DOJ criminal prosecutions – Horizontal Price fixing is only case DOJ really pursues. Grand Jury investigation and indictment. Note: only Gov. can waive “speedy trial act.” So Gov can drag out the investigation. Federal Fines for Sherman violations 350K individual – 10mill. for corp. & 3 years in prison. SOL is 5 years. Must show “specific intent.” Clayton or R-P violations violation fine = misdemeanor with 5K fine.

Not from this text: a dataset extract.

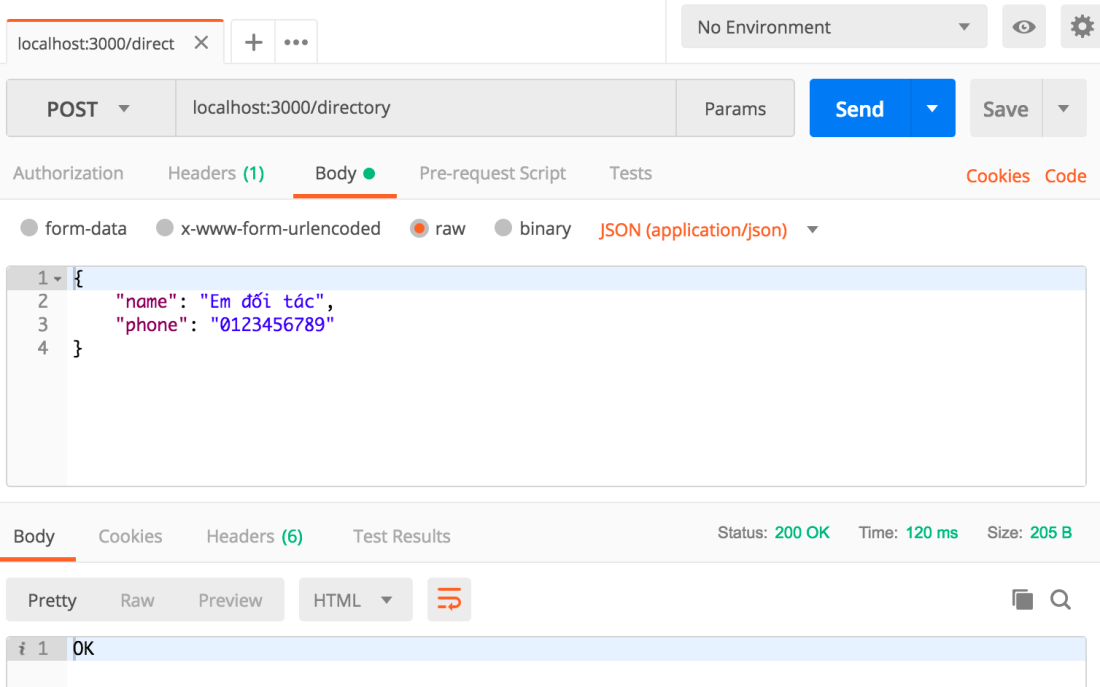
Task: Choose the binary body type
Action: pos(504,229)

OK criminal = fine 10k and 2 years in prison. SOL = 5 years
FTC
Only civil juris. §5 or FTC Act. Hearing in front of FTC examiner. Same investigative powers. Antitrust division and Consumer Protection division. Appeals to Circuit Court.
Private Parties
Treble damages. Reversible error to let jury know. Exclusive federal juris. For federal claim. Ratio is 20 private to 1 Gov. action. Mandatory one way reasonable attny fees for Plaintiff.
Venue
Where Defendant is located or does business, or is found. If conspiracy, must have venue over all Defendants. Nation wide extraterritorial service of process over defendant corporations
Juris “Interstate Commerce” Requirement
Summit Health v. Pinhas – Held: there is a nexus b/n alleged act (doctor’s boycotting service of one doctor) and interstate commerce (patients from other states, Medicare payments, etc…) Test is NOT the competitive effect upon the defendant, but a general evaluation or the restraint on all participants and potential participants. Look at the effects within the entire market.
Note: OK there is no commerce requirement, but effects which fall into OK apply
Doctrines Needed for Antitrust Claim
1)Direct Purchaser Doctrine – only the direct purchaser of goods which where “price fixed” may recover, not “indirect purchaser”
2)Antitrust Injury – injury must be the result of action Antitrust laws designed to prevent.
3)Standing – remoteness of the plaintiff to the alleged illegality or injury
Direct Purchaser and Problem of Passing On
Illinois Brick Co. v. Illinois – Illinois Brick sold brick to contractors who in turn sold to State of Illinois. Can Plaintiff get around “direct purchaser doctrine” by claiming contractors merely passed on price fixed bricks? Held: no, an indirect purchaser may not use the passing on defense that contractor may have (see Hanover) offensively because of the multiplicity of lawsuits and evidentiary problems the indirect purchaser problem causes.
Exceptions to indirect purchaser doctrine:
1)Injunction sought
2)Cost Plus – where there is a pre-existing K b/n seller and purchaser giving evidence of pre-price fixing, there are no evidence problems)
3)Unity of Entity – if the manufacturer/seller and retailer/purchaser are same or subsidiary, then there is a unity of interest (see Copperweld)
4)Co-Conspirator – if the seller and direct purchaser are co-conspirators then an indirect purchaser can sue.
Business or Property Requirement
Reiter v. Sonotone Corp. – Consumer who’s only injury under §4 Clayton claim is loss of money falls within the statutory language of “Business, or Property.” It does not have to be “business property.
Antitrust Injury
Brinswick v. Pueblo Bowl-O-Mat. – Plaintiff must show 1) damage to self and 2) “specifically” Antitrust injuries, the type of injuries AT laws were designed to prevent and that flows from that which makes Defendant’s acts unlawful. The damage to self should be the type of loss that the claimed violations would be likely to cause.
Cargill v. Monfort – For injunction, Plaintiff still needs to show AT injury is the reason he is seeking relief
Atlantic Richfield v. USA Petroleum – Price fixing case; conspiracy for vertical max price; Even where there is a presumption of injury to competition in a “per se” violation, the plaintiff must still show his damages flow from the AT violation. Here the plaintiff should show 1) conspiracy(agreement) 2) in unreasonable restraint of trade 3) damage to plaintiff 4) injury was the type AT laws designed to prevent (Clayton §4). For example show predatory pricing hurts competition.